| Data provided |
▬▬▬▬▬▬

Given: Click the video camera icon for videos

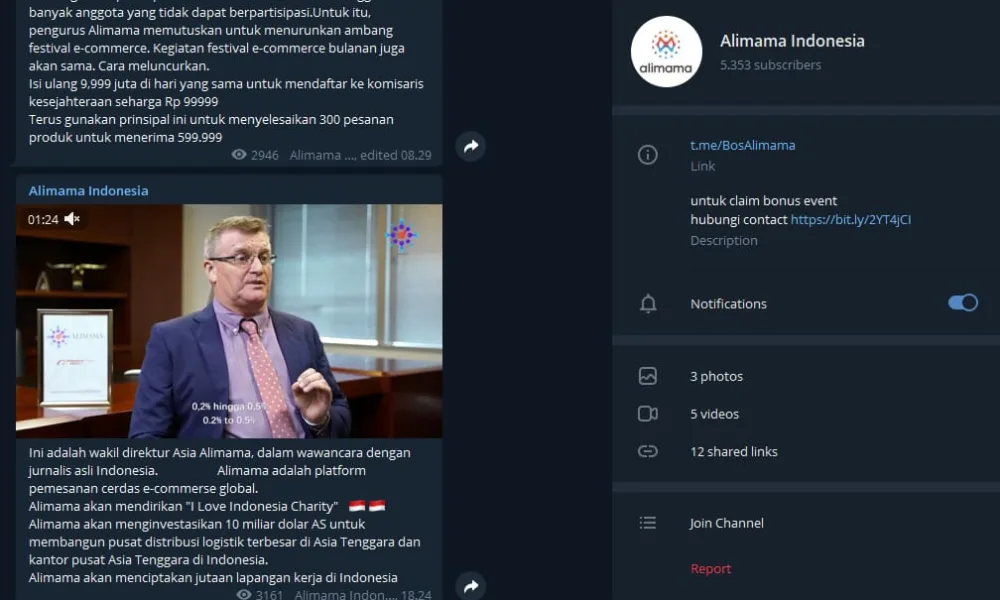Looking at the screenshot, I should (x=647, y=414).
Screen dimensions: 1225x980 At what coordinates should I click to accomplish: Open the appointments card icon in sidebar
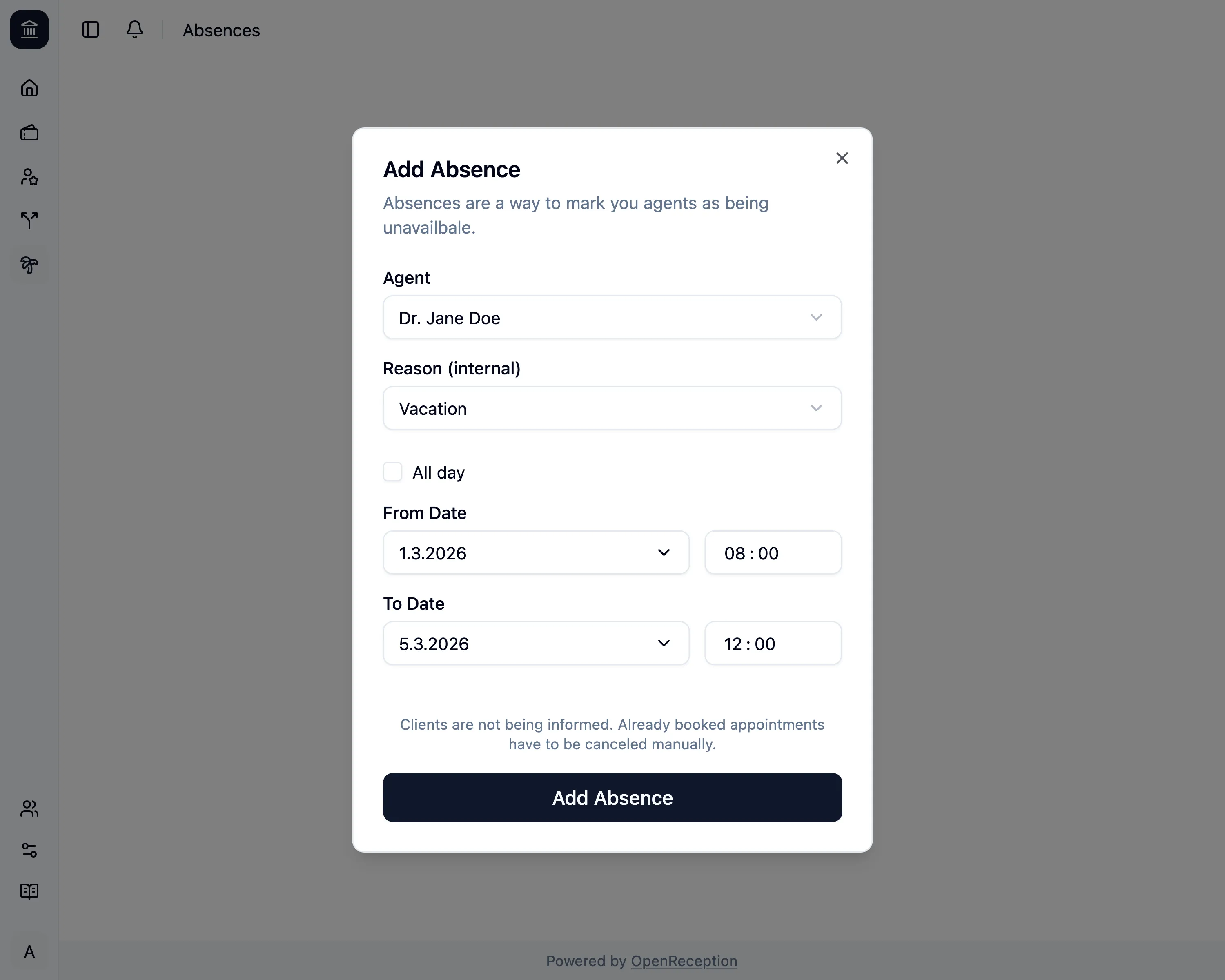pyautogui.click(x=29, y=132)
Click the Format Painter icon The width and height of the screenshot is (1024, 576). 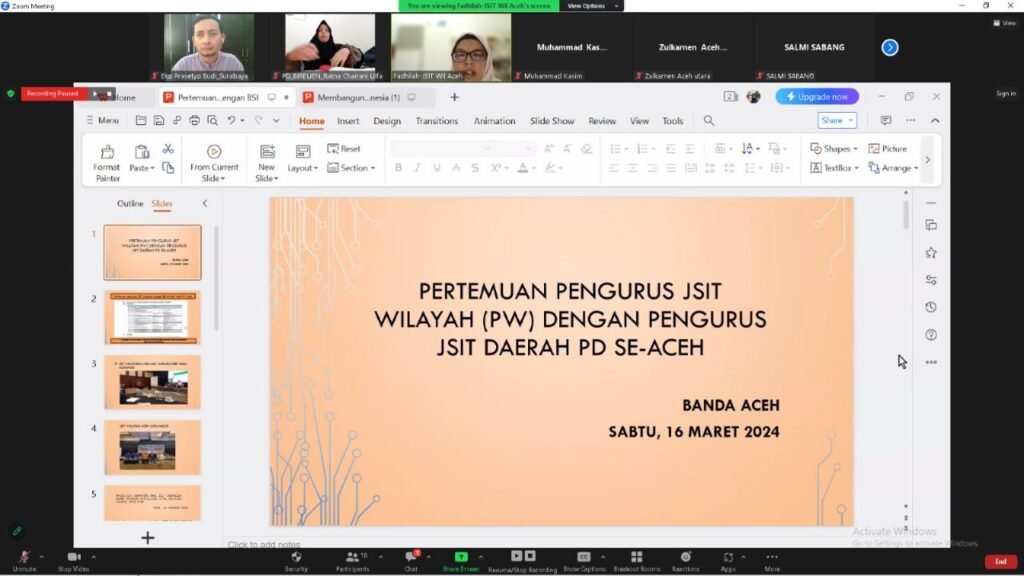(107, 162)
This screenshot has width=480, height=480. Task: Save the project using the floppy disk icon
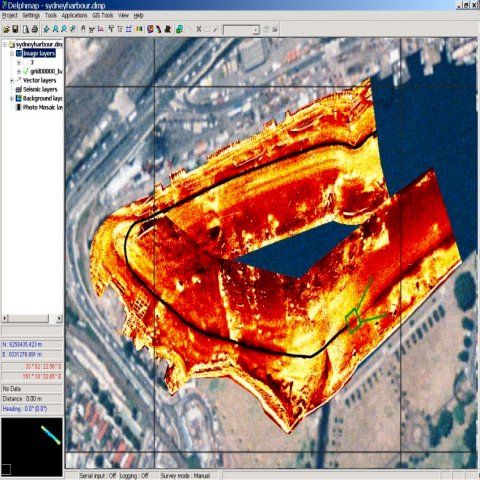point(15,30)
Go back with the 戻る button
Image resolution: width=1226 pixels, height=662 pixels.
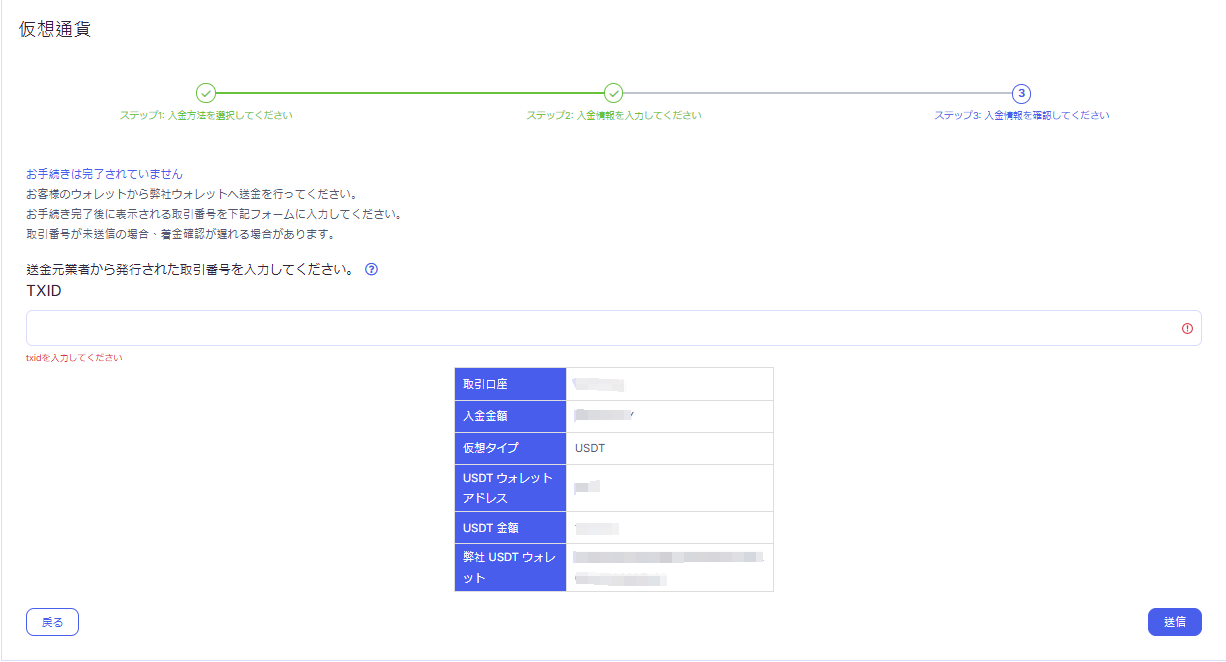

▬▬▬▬▬▬

| Exercise prompt |
Copy every line of the items without any change, from the line containing "Go back with the 戻る button" down to the end of the items. Leave out the pictures.

| Output below |
Go back with the 戻る button
Image resolution: width=1226 pixels, height=662 pixels.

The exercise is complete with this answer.